The pre William and his Norman Conquerors (1066 AD) history of England is surprisingly murky, especially considering the riches of ancient earthworks and civilisations with advanced technical skills. Trying to look into the past of Norfolk and Suffolk is somehow even murkier – like its coastal rivers, estuaries and famous reed marshlands of the Broads. …
Gorleston is an ancient village. Parts of Gorleston-On-Sea are so antiquated they even had an impressively large Augustinian priory but now there is virtually no physical evidence of its existence left above the surface.
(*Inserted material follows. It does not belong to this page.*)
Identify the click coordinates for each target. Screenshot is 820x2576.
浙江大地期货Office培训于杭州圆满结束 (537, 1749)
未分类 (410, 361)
Another missing Medieval antiquity was the centuries old St Clement’s stone Cross, appropriately the tanner’s and fisherman’s Patron Saint. The Crucem Clementij monument was mentioned in a 1597 Latin manuscript, when Elizabeth I was Queen of England and the House of Tudor’s rule would soon be coming to an end.
There was a significant religious St Bennett’s Cross situated in old Gorleston. Its location or at least the remains of this antiquity, marked on older Ordnance Survey Maps beside St Andrew’s Church roundabout on the Church Lane and Church Road corner.
St Bennett’s stone Cross, also spelt St Benett’s, was drawn on OS maps into at least the 1950’s. There were other very old and large stone Crosses in Gorleston Parish.
Maps show St Bennett’s Cross and Stone Cross roundabout (old White Horse roundabout). But where was St Clement’s Cross, the appropriate Mariner’s Cross?
The presence of other stone crosses, maybe even 2 or 3 more, perhaps have existed. Or might just be local folklore getting a bit mixed up and creating that strange phenomena of doubling up events or doppelgänger tales we puzzlingly find so often in ancient accounts of historical episodes. Yet Gorleston’s repeated myths are only a few centuries old.